The algorithm uses a minimax approximation by rational functions and the result has a relative error whose absolute value is less than 1.15e-9.

`val wilcoxon_rank_sum_to_z : `float array -> float array -> float``
As below, except returns a z value.
`val wilcoxon_rank_sum_to_p : `float array -> float array -> float``
Performs the wilcoxon rank sum on two float arrays and returns the p-value. This assumes a two-tailed distribution.
`val wilcoxon_rank_sum : `?alpha:float -> float array -> float array -> bool``
`wilcoxon_rank_sum ~alpha=(float) arr1 arr2` performs the Wilcoxon rank sum test on two arrays with an optional argument alpha, set to 0.05 by default. If the null hypothesis is rejected -- that is, there is no significant difference between the two arrays, wilcoxon_rank_sum returns false. NB: this is for two-tailed distributions.

###### Matrix Operations

`val row : `'a array array -> int -> 'a array``
`row m i` returns the `i`th row of matrix `m`. By convention this is `m.(i)`, but a copy is returned. Raise `Failure` if `m` does not contain at least `i+1` rows.
`val column : `'a array array -> int -> 'a array``
`column m i` extracts the `i`th column of matrix `m`. Raise `Failure` if every row of `m` does not have at least `i+1` columns. See also `Biocaml_math.row`.
`val transpose : `'a array array -> 'a array array``
`transpose m` transpose the given matrix `m`. If the number of rows `Array.length m` ot the number of columns ```Array.length a.(0)``` is 0, return the empty matrix `[| |]`. Behavior undefined if `m` is not rectangular.

###### More Specialized Operations

`val idxsort : `('a -> 'a -> int) -> 'a array -> int array``
`idxsort cmp a` is like `Array.sort` but `a` is unaltered, and instead an array of the indices in sorted order is returned. E.g. `idxsort compare [|'c'; 'd'; 'b'|]` will return `[|2; 0; 1|]`.
`val find_regions : `?max_gap:int -> ('a -> bool) -> 'a array -> (int * int) array``
`find_regions ~max_gap pred a` returns an array of `(first,last)` index pairs denoting boundaries (inclusive) of regions found in `a`. Each region is the longest contiguous sequence of values in `a` satisfying `pred`. A maximum of `max_gap` values within the region are allowed to fail `pred` but still get counted as if they had satisfied it. For example, `find_regions ~max_gap:1 (fun k -> k >= 3) [|1; 3; 3; 2; 3; 1; 1; 3; 3|]` will return `[|(1,4); (7,8)|]`. Default `max_gap = 0`, raise `Failure` if set to negative value.
`val find_min_window : `?init_direction:string -> 'a array -> (int -> int -> bool) -> int -> 'a array``
`find_min_window a pred i` finds the minimum sized window within `a` centered around index `i` that satisfies `pred`. Function `pred` is passed the window's start and end indices. Successively larger windows are created starting from [i, i] and the first one to satisfy `pred` is returned. An empty array is returned if the maximum window size, i.e. all of `a`, is reached and `pred` still fails. Raise `Failure` if `i` is not a valid index for `a`.
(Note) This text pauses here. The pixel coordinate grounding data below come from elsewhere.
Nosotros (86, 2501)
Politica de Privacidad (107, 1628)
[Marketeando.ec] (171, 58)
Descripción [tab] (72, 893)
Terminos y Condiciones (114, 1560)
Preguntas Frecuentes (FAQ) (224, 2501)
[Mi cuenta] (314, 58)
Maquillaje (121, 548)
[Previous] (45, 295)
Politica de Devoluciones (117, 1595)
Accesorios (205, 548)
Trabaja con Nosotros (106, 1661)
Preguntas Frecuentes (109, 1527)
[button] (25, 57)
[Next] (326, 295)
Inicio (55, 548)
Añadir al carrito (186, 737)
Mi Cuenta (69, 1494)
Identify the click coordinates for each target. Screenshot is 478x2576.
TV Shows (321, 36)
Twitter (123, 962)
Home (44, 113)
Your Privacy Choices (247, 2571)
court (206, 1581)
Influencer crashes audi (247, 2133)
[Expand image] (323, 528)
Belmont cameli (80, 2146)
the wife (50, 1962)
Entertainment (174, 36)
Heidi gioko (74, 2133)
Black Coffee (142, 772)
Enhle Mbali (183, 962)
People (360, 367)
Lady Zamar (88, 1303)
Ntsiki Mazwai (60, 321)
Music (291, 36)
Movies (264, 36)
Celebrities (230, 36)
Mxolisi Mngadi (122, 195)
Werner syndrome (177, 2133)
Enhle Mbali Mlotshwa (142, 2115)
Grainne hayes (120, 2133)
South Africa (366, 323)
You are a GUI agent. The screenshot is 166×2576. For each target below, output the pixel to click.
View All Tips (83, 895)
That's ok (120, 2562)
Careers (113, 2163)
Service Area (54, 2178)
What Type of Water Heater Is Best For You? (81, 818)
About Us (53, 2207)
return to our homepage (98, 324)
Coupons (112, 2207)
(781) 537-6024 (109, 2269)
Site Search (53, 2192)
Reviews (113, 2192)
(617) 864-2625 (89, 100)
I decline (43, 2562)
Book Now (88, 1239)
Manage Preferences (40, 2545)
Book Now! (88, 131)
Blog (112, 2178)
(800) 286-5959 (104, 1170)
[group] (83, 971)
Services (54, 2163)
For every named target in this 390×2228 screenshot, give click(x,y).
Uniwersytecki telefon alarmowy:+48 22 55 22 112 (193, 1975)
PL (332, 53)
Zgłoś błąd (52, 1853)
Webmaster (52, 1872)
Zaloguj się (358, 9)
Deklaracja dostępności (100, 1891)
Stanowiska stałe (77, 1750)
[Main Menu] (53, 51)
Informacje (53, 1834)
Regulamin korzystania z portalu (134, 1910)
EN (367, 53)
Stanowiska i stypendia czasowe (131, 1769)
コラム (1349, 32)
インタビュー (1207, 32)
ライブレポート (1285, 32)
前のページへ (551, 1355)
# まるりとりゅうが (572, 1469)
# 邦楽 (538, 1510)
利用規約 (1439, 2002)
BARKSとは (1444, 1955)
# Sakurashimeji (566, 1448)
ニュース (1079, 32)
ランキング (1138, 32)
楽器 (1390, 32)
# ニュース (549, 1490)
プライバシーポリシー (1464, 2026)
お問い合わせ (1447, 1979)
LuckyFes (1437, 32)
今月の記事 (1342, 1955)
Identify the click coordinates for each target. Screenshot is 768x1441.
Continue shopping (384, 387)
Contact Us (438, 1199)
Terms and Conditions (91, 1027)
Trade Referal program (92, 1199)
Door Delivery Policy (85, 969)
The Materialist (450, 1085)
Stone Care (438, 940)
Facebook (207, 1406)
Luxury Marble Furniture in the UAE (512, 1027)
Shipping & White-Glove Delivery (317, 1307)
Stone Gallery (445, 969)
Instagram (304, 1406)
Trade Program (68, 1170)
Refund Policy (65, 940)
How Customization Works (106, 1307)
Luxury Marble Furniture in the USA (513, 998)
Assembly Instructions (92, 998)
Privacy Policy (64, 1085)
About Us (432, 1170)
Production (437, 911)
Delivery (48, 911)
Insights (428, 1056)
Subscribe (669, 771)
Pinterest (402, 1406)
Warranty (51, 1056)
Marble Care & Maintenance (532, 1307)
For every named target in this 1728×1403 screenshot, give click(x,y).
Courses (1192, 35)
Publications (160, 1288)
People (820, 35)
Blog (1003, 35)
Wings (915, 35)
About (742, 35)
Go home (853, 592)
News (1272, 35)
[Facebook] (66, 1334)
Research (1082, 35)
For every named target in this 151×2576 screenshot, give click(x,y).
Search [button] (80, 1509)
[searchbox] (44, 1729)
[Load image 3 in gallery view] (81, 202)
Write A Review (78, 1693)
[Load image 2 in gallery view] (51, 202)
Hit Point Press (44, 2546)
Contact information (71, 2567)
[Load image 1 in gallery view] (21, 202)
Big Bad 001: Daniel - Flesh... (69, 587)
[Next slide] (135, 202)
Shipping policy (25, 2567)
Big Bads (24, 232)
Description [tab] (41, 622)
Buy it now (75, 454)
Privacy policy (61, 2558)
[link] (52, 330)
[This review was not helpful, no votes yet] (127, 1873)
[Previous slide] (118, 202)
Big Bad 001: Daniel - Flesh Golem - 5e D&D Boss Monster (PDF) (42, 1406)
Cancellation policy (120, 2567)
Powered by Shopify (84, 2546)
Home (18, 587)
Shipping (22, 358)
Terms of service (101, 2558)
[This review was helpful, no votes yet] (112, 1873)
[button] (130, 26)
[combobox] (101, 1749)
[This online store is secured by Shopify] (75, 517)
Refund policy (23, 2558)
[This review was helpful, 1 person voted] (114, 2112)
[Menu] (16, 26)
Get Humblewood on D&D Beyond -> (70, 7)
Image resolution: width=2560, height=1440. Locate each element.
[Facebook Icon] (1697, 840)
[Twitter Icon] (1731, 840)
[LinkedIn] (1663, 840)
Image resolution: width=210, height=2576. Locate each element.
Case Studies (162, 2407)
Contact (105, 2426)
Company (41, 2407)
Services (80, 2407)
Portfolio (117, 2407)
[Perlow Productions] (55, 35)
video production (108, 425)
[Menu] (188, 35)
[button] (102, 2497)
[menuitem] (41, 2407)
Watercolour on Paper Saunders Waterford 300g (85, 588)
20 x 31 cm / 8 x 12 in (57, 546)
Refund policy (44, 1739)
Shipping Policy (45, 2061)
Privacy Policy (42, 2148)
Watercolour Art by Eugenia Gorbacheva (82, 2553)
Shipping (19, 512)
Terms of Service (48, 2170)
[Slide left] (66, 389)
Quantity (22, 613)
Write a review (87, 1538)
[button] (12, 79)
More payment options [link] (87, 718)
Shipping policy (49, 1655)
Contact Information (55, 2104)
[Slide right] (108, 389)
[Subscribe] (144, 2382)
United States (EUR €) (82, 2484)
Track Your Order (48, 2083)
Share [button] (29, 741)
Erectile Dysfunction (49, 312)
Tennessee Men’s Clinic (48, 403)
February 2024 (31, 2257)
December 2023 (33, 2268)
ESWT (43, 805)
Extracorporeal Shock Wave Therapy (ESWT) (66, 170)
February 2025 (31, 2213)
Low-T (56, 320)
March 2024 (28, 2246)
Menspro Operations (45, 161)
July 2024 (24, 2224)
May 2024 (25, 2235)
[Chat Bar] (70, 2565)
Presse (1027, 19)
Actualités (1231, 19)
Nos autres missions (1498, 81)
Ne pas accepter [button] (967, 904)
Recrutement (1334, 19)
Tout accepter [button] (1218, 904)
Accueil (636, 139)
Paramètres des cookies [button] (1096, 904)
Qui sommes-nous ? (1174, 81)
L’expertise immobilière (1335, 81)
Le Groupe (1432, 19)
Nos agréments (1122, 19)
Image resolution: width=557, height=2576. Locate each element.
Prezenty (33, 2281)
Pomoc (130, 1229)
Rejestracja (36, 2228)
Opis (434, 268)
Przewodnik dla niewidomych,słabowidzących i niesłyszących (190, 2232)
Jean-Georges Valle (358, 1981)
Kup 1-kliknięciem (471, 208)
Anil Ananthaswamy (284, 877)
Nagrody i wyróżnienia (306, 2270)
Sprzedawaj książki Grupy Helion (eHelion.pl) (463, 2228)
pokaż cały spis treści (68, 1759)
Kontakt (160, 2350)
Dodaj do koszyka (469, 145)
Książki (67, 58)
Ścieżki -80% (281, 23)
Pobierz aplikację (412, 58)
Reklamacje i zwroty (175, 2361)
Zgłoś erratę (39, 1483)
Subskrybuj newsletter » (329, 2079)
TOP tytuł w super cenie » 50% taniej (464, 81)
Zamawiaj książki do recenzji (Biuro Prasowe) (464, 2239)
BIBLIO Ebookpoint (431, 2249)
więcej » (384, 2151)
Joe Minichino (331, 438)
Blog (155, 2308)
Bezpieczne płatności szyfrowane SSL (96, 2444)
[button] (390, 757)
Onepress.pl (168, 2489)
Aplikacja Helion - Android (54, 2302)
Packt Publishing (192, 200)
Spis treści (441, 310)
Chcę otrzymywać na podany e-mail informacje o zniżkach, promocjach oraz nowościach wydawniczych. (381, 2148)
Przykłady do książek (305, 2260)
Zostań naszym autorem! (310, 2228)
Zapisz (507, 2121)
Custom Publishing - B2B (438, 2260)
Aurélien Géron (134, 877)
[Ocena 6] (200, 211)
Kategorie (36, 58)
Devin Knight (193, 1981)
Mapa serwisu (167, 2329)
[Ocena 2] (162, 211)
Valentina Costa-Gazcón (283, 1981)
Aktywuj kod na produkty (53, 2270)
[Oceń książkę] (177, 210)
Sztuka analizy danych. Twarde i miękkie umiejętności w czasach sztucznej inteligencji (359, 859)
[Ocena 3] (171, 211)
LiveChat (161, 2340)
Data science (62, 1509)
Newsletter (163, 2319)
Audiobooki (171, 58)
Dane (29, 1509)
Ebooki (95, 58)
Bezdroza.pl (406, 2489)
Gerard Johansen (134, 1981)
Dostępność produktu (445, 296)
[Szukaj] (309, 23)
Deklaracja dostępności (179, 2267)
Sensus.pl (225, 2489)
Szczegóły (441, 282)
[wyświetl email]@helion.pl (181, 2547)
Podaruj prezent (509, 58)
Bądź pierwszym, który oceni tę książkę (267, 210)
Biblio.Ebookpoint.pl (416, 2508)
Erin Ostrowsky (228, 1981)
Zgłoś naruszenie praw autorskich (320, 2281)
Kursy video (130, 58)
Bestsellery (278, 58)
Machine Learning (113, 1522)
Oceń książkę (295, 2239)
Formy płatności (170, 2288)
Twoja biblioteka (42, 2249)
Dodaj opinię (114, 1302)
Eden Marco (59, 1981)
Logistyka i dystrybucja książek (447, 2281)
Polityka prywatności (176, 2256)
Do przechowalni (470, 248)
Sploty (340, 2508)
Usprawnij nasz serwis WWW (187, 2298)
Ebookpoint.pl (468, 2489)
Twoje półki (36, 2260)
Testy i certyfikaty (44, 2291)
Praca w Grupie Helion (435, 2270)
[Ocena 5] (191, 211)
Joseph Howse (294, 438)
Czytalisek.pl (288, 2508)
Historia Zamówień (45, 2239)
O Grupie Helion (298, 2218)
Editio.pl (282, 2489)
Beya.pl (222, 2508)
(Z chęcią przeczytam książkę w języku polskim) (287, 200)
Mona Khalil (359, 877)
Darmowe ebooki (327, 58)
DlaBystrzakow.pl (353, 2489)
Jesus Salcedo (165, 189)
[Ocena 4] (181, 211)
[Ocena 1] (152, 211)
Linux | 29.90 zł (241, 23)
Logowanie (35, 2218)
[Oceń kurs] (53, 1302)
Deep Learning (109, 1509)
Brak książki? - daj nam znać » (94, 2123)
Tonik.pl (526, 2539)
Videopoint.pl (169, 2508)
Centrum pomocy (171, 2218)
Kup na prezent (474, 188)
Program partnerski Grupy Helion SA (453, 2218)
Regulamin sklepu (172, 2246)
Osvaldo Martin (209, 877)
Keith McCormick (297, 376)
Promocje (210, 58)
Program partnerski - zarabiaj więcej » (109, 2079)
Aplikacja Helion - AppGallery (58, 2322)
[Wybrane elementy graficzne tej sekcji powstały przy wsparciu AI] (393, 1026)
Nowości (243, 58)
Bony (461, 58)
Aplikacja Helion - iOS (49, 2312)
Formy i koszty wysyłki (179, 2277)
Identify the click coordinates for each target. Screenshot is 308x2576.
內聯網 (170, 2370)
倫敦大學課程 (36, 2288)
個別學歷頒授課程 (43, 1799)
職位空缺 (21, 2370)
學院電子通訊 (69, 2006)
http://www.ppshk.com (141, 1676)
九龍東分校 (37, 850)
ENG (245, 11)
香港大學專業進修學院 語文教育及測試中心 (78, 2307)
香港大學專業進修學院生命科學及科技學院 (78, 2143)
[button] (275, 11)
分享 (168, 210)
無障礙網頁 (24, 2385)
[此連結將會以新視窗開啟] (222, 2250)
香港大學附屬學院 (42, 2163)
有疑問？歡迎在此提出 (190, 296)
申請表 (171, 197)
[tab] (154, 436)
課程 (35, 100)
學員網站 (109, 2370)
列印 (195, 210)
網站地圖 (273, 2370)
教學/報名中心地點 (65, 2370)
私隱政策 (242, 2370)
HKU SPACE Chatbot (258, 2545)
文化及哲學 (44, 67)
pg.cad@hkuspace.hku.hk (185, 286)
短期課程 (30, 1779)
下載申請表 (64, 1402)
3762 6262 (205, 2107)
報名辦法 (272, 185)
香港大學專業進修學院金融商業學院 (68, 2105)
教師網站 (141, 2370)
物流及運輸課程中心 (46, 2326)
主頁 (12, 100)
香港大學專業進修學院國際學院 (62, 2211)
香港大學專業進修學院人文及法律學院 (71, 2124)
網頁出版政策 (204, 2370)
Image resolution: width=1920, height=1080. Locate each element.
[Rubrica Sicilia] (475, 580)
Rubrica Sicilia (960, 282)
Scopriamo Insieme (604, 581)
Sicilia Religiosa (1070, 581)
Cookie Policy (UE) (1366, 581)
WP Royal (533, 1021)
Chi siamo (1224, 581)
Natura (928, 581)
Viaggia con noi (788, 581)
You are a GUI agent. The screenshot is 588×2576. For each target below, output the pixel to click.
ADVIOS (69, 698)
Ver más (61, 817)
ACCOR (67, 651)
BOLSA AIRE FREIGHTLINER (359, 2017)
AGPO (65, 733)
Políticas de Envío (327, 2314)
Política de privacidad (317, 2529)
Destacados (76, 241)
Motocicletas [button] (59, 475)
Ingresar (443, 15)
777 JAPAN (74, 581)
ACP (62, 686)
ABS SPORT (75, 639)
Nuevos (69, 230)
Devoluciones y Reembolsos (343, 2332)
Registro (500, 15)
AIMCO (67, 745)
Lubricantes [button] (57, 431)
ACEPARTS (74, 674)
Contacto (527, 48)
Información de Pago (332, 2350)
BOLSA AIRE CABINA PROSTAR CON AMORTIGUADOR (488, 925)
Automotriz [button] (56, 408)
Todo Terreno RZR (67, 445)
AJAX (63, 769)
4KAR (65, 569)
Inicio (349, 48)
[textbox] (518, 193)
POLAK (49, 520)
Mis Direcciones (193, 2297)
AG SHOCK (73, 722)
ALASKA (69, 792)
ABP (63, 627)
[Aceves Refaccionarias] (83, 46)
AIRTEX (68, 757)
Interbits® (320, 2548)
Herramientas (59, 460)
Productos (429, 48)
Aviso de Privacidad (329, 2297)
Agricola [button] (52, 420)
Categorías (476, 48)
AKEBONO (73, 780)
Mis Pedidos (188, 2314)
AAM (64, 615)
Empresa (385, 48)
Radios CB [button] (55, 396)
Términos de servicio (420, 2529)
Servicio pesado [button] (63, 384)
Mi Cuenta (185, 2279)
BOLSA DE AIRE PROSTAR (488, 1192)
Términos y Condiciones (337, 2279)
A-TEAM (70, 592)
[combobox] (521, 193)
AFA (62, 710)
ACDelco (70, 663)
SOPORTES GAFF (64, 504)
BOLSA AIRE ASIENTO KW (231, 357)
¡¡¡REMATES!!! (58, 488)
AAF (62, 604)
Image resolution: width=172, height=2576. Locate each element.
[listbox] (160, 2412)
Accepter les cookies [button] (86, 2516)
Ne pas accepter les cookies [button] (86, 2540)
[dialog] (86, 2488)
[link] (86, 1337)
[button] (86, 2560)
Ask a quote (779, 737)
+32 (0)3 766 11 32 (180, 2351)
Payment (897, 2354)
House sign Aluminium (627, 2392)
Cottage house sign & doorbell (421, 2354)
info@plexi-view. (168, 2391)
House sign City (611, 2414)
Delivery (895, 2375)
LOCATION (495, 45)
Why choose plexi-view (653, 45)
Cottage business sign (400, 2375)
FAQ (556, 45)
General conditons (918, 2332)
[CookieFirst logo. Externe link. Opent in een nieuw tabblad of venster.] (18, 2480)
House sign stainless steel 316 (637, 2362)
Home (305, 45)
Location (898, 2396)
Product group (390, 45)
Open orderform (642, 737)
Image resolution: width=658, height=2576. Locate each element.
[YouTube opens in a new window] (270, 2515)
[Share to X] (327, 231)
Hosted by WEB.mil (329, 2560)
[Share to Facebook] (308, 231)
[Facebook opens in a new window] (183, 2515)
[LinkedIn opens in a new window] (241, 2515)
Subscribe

The first window tried is [i, i], by default the second is [i, i+1], the third [i-1, i+1], the fourth [i-1, i+2], and so on. The optional `init_direction` must be either "fwd" or "rev". If "fwd", which is the default, the window size is initially increased in the forward direction. If "rev", the second window tried will be [i-1, i]. If the array's boundary is reached on either side, the size continues to be increased by incrementing on the opposing side.

`val factorial : `int -> int``
Self-explanatory.
`val epsilon : `(int -> int -> float) -> int -> int -> float``
`epsilon f init fin` applies `f n fin` to all numbers from `init` to `fin` and adds them up.
`val shuffle : `'a array -> 'a array``
`shuffle arr` takes an array and randomly shuffles it.